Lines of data
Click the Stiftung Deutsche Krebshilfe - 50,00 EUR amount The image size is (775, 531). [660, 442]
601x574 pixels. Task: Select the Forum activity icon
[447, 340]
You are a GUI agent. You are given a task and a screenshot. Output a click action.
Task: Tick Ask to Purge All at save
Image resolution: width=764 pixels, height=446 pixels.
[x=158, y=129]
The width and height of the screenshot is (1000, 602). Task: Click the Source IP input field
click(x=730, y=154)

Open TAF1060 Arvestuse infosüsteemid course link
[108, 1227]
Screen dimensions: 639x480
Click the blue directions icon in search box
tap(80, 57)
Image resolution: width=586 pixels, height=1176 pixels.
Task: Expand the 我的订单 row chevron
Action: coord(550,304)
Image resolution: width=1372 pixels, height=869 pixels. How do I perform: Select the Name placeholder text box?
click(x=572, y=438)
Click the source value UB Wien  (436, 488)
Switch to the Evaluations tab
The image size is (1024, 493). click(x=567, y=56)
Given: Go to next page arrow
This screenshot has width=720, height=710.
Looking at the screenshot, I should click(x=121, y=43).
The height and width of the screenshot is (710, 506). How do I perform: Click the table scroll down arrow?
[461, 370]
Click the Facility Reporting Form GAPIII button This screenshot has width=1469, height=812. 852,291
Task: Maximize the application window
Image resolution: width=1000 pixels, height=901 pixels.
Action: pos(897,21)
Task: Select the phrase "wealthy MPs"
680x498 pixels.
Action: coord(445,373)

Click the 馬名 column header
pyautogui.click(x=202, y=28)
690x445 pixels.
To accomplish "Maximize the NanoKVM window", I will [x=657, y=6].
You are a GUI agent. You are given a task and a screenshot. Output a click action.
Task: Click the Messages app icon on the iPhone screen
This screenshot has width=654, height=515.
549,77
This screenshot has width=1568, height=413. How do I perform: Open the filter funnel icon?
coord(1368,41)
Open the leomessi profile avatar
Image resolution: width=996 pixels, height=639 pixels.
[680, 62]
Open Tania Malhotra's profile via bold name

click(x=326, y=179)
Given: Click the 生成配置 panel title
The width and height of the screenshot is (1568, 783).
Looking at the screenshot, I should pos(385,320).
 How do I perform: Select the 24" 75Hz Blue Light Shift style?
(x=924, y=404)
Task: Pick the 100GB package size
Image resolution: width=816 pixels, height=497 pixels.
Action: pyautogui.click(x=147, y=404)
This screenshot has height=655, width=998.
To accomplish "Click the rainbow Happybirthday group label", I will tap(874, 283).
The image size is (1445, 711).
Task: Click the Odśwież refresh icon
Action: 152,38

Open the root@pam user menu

Requirements
Can you rewrite the listing starting at the line containing "Task: Select the phrase" and ending at the line containing "will [x=657, y=6].", with "column header" replaced by "table heading" and nothing else altered?

Result of this task
Task: Select the phrase "wealthy MPs"
680x498 pixels.
Action: coord(445,373)

Click the 馬名 table heading
pyautogui.click(x=202, y=28)
690x445 pixels.
To accomplish "Maximize the NanoKVM window", I will [x=657, y=6].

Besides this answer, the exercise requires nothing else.